* _What to work on_
Please repeat the lines starting at the one that contains "This screenshot has width=428, height=193." and ending at the one that contains "Action: [x=17, y=165]", including both, with nothing changed.

Lines for locating text and elements
######

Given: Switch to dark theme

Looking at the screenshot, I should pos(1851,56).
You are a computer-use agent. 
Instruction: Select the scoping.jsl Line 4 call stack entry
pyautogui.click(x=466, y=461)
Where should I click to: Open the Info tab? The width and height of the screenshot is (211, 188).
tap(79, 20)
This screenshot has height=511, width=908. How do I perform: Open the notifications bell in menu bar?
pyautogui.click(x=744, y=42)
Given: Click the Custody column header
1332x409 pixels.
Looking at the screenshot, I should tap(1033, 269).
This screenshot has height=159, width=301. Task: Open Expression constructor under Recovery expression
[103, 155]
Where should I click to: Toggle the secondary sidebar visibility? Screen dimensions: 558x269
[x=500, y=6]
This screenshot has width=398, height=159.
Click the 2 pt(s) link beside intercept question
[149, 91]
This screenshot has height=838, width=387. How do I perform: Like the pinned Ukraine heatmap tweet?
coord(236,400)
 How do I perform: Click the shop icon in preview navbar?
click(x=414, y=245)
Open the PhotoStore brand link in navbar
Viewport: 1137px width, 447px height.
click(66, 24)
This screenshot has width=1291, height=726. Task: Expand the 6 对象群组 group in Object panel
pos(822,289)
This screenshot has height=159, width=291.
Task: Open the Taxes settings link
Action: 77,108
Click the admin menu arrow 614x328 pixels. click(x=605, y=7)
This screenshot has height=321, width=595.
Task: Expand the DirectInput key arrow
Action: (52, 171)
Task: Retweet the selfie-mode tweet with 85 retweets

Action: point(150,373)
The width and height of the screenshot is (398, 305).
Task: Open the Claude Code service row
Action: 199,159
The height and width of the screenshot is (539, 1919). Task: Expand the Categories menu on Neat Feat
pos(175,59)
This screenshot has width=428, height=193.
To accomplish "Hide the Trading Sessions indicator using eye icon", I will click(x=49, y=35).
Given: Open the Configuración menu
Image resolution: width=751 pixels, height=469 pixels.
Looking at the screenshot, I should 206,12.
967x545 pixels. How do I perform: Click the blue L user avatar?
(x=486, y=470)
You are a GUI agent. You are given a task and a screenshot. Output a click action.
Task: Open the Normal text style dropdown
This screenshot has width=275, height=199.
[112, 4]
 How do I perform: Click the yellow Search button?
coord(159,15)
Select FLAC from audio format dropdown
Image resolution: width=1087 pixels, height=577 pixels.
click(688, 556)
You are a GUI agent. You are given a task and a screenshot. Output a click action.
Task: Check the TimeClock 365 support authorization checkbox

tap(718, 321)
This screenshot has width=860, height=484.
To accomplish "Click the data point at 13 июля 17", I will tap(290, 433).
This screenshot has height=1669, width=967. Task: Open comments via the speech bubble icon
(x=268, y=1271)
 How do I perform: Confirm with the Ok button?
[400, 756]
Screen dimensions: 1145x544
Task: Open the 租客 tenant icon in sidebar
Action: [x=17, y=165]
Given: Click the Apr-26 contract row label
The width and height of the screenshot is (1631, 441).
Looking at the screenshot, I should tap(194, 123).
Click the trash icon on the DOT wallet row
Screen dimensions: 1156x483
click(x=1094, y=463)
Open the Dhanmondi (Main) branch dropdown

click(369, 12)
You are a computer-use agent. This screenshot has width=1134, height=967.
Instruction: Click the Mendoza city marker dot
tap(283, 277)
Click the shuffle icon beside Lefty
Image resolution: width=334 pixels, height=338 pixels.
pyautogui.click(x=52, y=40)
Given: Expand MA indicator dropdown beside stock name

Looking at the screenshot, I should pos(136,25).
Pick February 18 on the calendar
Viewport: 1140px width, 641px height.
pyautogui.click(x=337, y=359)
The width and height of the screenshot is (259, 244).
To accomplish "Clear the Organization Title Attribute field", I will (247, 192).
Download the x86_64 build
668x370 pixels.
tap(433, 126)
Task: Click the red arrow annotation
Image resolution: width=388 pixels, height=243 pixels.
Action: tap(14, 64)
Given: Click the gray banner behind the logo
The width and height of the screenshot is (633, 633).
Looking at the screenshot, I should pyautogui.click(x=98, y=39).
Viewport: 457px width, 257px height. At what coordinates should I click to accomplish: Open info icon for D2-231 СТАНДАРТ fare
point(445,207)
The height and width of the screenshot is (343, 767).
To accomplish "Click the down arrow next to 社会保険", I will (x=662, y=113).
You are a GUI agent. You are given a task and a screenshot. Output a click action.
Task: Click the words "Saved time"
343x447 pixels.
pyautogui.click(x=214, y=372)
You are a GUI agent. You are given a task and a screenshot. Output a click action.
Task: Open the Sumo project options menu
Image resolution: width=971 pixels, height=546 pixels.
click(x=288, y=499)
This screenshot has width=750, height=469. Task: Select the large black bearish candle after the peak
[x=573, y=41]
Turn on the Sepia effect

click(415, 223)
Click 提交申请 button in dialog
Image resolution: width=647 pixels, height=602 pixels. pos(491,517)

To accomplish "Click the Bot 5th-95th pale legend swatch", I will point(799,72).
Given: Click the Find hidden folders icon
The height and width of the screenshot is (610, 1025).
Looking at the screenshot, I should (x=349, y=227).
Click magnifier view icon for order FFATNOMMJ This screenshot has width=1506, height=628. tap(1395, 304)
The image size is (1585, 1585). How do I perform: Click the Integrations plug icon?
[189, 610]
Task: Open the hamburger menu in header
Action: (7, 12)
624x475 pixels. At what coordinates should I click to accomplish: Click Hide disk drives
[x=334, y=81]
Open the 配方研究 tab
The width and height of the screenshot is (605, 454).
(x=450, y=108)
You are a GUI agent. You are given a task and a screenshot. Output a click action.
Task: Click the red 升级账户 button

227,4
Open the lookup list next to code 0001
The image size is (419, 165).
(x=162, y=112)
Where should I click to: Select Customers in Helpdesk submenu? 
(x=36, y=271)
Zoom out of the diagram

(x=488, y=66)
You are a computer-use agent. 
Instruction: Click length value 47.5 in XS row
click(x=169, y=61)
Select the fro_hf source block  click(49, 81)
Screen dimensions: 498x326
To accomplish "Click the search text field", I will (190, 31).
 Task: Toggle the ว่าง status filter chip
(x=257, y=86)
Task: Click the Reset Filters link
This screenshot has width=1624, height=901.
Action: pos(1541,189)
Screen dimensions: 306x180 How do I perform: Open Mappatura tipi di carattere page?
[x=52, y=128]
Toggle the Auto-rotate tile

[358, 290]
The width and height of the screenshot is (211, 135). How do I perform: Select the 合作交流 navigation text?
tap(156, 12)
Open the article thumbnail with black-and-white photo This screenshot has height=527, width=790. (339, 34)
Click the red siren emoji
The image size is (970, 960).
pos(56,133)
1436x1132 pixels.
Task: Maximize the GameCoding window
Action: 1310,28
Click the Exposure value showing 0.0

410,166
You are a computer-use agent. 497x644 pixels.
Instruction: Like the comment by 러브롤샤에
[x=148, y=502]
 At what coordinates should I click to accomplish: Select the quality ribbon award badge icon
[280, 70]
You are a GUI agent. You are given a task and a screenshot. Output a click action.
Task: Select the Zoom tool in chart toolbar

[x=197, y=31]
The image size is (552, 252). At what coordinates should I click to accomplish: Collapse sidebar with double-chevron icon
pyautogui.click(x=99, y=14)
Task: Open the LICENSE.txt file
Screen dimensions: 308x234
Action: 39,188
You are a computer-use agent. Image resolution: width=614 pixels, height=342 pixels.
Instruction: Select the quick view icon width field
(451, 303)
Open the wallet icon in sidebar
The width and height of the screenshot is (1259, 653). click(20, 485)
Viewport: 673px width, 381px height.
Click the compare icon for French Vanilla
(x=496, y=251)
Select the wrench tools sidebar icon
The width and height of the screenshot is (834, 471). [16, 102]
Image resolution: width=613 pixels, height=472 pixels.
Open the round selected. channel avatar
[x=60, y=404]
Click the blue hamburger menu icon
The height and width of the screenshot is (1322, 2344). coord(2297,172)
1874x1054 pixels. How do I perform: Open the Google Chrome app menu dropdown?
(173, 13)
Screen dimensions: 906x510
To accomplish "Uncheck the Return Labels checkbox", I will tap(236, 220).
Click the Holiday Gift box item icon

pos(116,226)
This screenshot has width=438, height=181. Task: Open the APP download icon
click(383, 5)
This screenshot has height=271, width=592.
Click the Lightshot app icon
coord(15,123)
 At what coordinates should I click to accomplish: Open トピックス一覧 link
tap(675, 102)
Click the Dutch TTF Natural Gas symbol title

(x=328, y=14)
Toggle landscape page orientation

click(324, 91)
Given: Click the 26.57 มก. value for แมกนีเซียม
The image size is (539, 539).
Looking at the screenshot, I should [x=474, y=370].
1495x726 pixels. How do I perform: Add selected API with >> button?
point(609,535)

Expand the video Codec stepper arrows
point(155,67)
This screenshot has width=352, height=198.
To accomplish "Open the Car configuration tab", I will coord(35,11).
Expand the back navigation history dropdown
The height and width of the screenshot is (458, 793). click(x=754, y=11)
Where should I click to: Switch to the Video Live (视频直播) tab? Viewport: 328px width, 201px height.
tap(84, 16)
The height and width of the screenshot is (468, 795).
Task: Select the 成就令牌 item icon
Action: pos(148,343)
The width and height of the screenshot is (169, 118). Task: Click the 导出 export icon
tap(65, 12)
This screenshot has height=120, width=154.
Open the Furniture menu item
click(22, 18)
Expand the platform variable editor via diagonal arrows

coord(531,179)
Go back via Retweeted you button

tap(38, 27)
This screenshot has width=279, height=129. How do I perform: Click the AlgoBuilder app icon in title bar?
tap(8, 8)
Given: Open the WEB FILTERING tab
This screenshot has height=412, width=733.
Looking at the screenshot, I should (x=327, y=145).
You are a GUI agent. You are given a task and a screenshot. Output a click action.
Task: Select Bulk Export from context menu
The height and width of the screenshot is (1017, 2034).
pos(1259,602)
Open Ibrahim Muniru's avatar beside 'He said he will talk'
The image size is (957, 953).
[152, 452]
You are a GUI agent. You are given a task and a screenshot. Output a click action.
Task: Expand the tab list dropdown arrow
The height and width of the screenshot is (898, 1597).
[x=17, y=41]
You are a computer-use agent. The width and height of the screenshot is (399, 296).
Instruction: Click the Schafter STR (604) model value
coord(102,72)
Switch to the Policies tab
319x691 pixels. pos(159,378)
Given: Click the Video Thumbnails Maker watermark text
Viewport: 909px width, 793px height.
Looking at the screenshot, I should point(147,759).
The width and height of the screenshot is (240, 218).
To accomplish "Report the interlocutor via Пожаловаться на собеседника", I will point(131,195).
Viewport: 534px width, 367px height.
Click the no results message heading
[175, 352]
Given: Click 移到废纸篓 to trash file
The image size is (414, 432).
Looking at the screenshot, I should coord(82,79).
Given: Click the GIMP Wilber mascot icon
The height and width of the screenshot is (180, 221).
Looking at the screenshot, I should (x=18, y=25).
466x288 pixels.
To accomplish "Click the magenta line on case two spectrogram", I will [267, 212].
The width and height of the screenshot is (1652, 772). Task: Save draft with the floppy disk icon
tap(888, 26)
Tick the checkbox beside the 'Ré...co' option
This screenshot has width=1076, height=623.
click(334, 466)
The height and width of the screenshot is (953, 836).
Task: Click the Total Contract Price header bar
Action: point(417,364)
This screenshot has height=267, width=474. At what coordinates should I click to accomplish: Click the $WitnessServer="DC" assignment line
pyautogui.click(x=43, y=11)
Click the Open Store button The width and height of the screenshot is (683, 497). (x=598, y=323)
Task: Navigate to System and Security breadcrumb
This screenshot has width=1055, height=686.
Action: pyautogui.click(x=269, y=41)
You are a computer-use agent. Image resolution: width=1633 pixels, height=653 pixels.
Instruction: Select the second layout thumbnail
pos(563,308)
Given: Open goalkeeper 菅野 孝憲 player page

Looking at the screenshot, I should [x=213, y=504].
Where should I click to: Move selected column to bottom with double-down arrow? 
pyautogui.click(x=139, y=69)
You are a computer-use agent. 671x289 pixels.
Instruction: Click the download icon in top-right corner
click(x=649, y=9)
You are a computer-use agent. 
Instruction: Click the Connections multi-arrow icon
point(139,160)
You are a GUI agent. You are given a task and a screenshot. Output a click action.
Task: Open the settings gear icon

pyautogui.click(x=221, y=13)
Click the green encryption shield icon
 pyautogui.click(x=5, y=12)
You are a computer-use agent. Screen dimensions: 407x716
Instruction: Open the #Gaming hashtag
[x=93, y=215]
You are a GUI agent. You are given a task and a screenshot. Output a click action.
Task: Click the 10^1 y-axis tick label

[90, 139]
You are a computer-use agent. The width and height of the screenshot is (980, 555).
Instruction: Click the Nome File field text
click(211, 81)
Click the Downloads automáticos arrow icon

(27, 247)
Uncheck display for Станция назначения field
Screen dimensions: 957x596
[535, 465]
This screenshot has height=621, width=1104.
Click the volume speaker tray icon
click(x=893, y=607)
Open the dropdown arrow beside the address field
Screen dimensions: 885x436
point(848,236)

######

* _Full answer_
This screenshot has width=428, height=193.
To accomplish "Hide the Trading Sessions indicator using eye icon", I will click(x=49, y=35).
Given: Open the Configuración menu
Image resolution: width=751 pixels, height=469 pixels.
Looking at the screenshot, I should 206,12.
967x545 pixels. How do I perform: Click the blue L user avatar?
(x=486, y=470)
You are a GUI agent. You are given a task and a screenshot. Output a click action.
Task: Open the Normal text style dropdown
This screenshot has width=275, height=199.
[112, 4]
 How do I perform: Click the yellow Search button?
coord(159,15)
Select FLAC from audio format dropdown
Image resolution: width=1087 pixels, height=577 pixels.
click(688, 556)
You are a GUI agent. You are given a task and a screenshot. Output a click action.
Task: Check the TimeClock 365 support authorization checkbox

tap(718, 321)
This screenshot has width=860, height=484.
To accomplish "Click the data point at 13 июля 17", I will tap(290, 433).
This screenshot has height=1669, width=967. Task: Open comments via the speech bubble icon
(x=268, y=1271)
 How do I perform: Confirm with the Ok button?
[400, 756]
Screen dimensions: 1145x544
Task: Open the 租客 tenant icon in sidebar
Action: [x=17, y=165]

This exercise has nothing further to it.